- **Assignment**
What are the lines, copied exactly, from the one containing "Given: Open the MacPro7,1 system link" through the final line of the material? Leave the pictures out.

- **Supplied information**
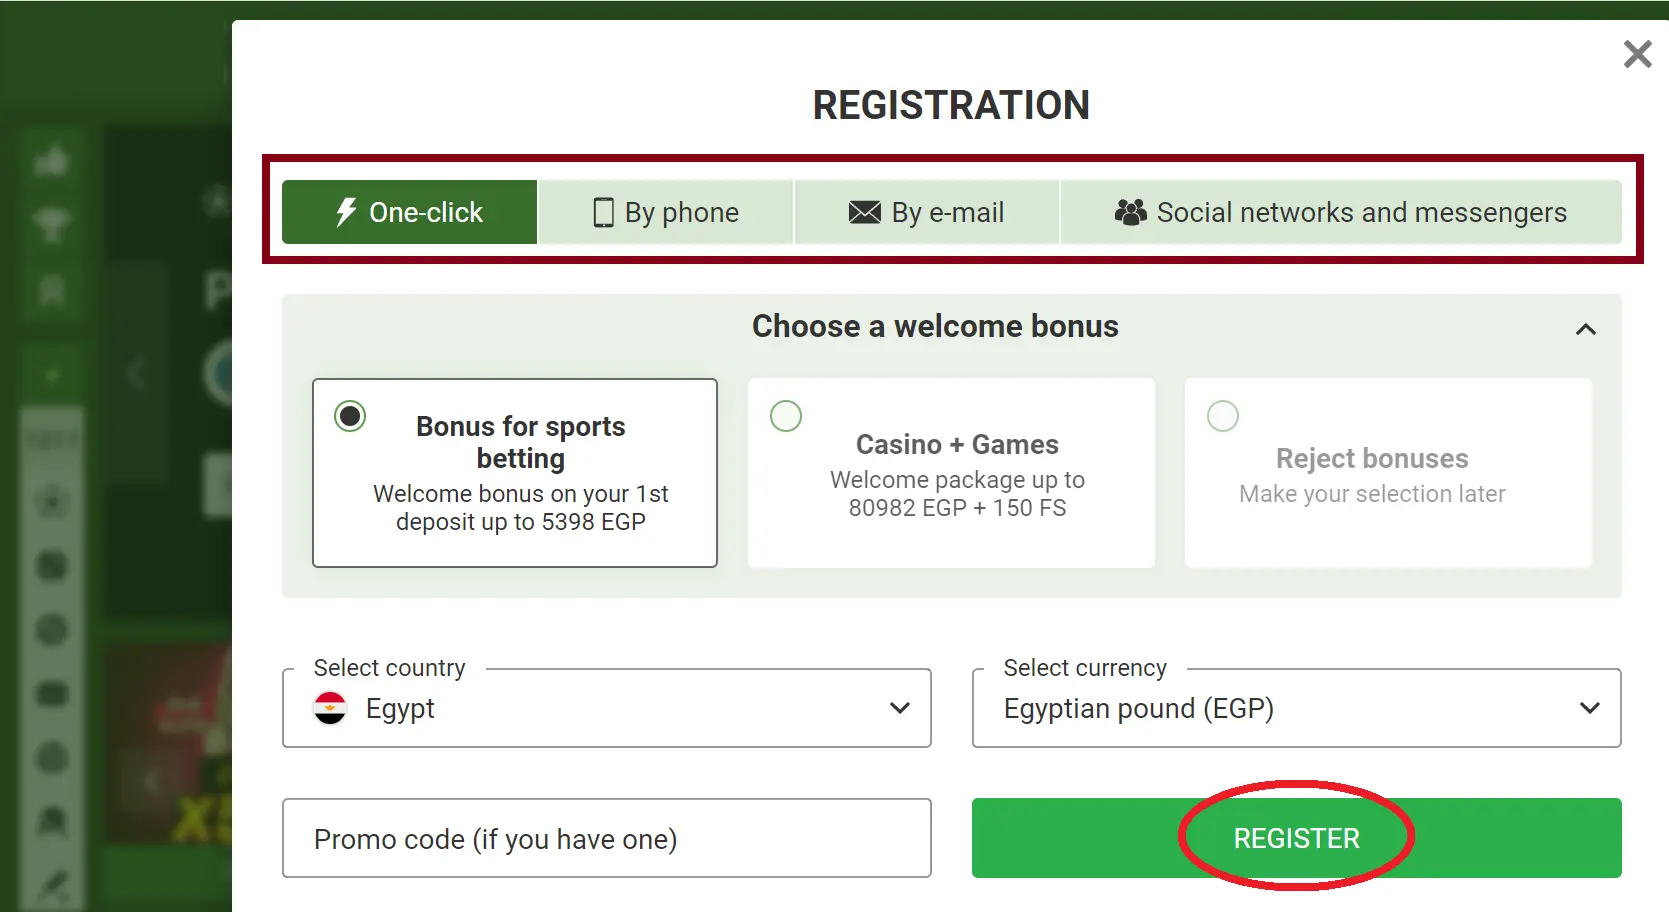The width and height of the screenshot is (1669, 912).
Task: Click the Egypt flag icon in country selector
Action: pos(330,708)
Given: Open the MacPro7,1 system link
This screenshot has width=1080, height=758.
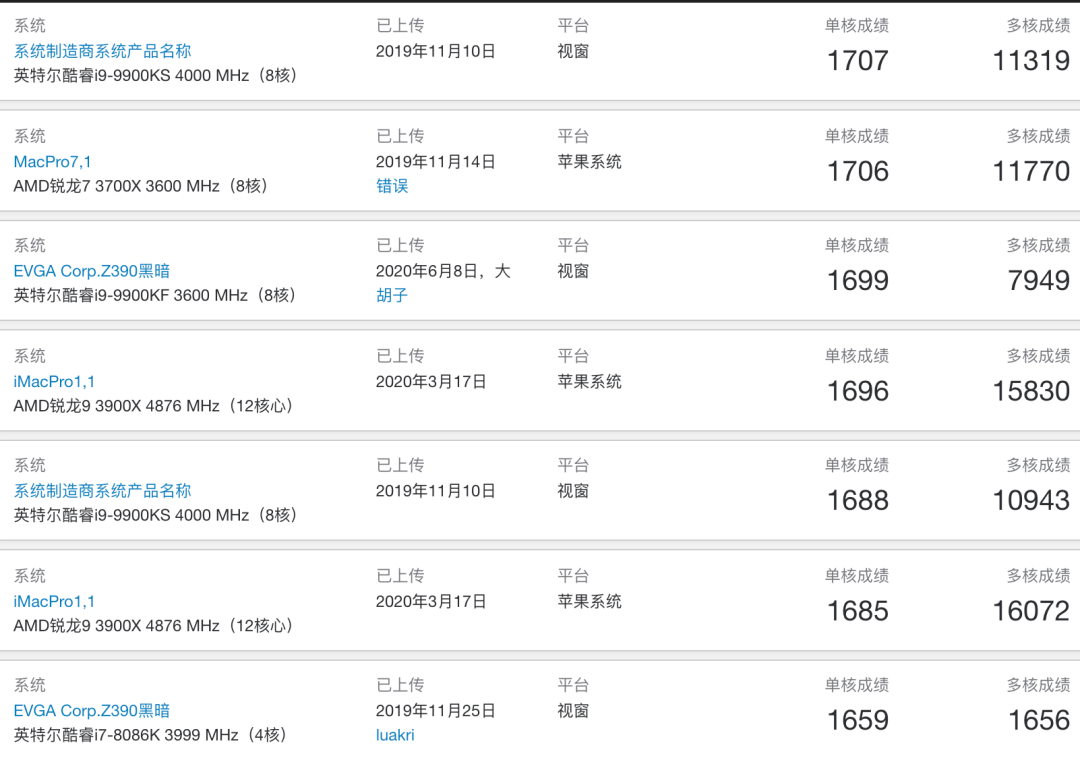Looking at the screenshot, I should click(53, 161).
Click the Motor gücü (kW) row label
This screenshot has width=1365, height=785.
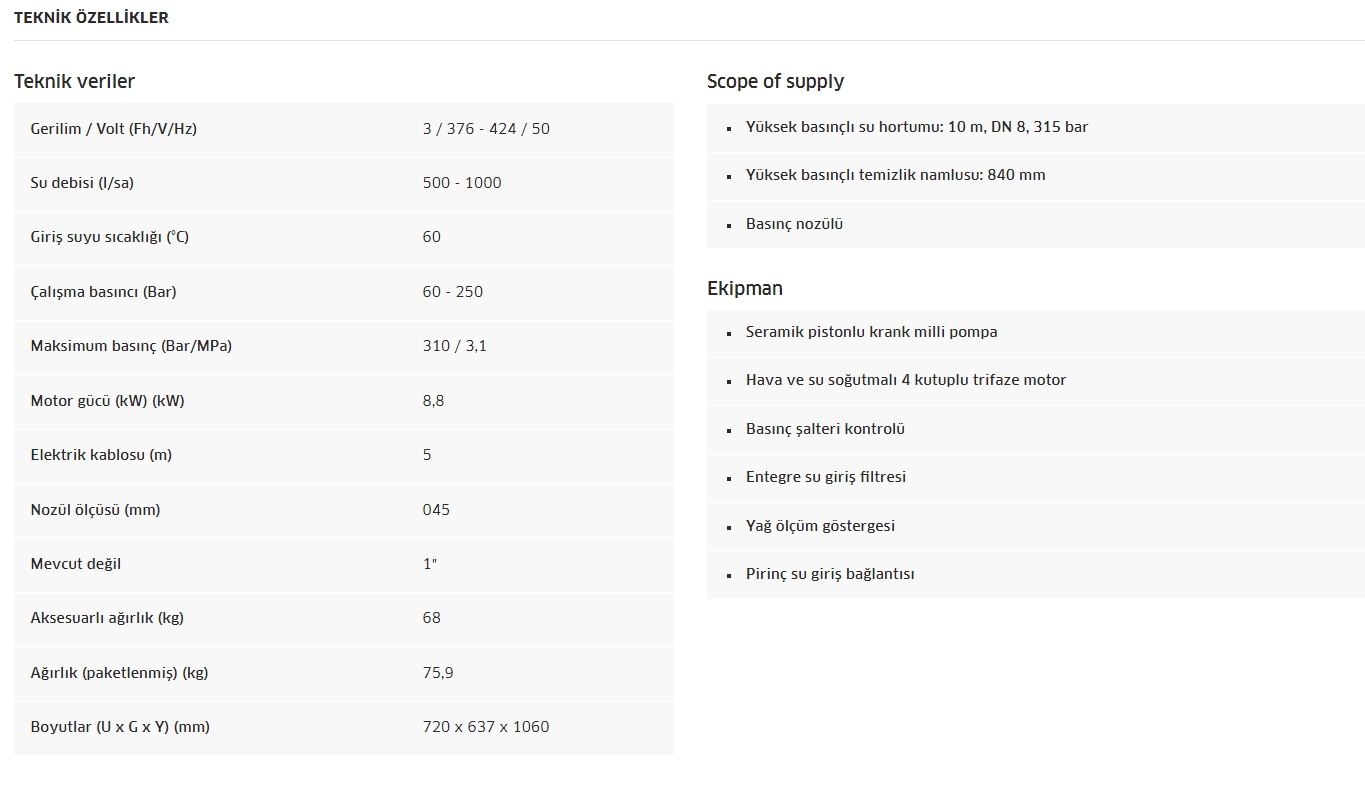coord(107,401)
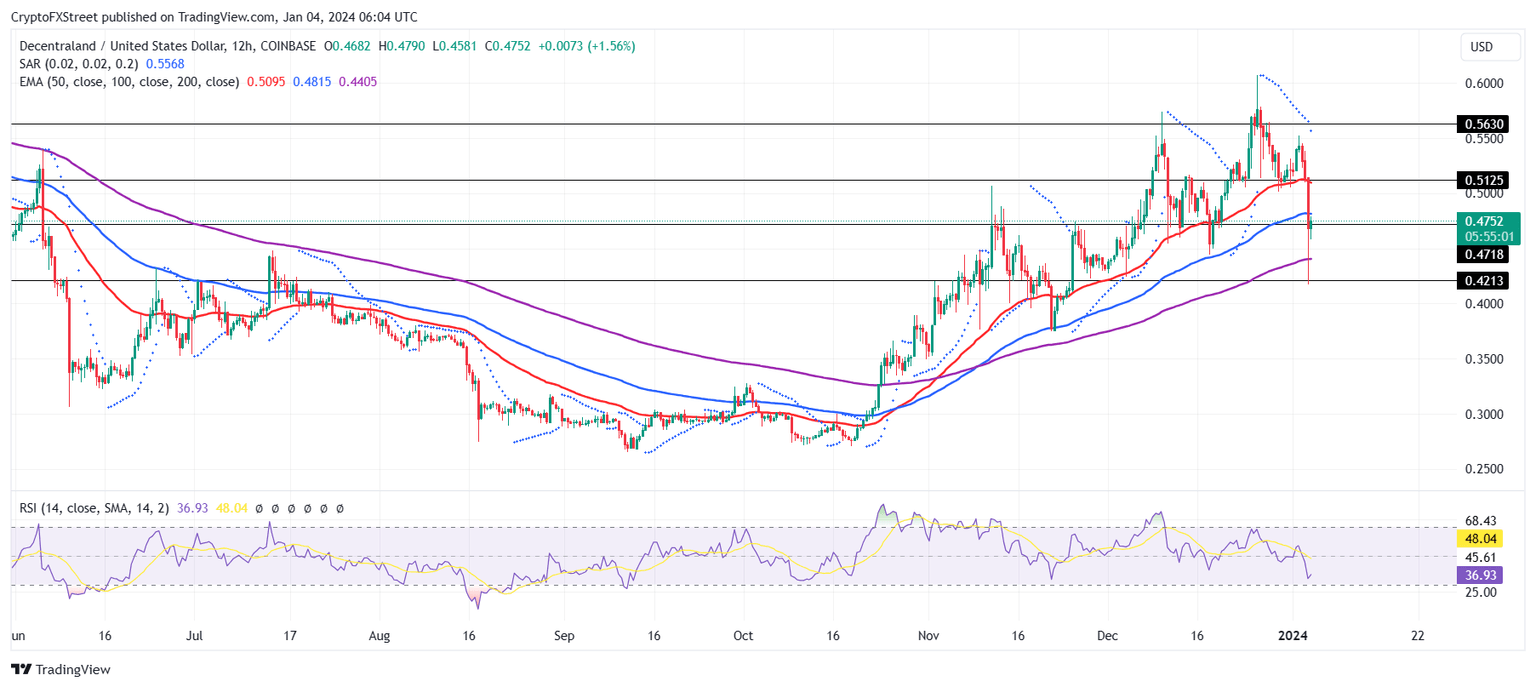Click the Dec label on the time axis

coord(1108,634)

- **Output**
Given: Open the MacPro7,1 system link
This screenshot has width=1080, height=758.
Looking at the screenshot, I should click(53, 161).
Click the Motor gücü (kW) row label
This screenshot has width=1365, height=785.
coord(107,401)
Click the Dec label on the time axis

coord(1108,634)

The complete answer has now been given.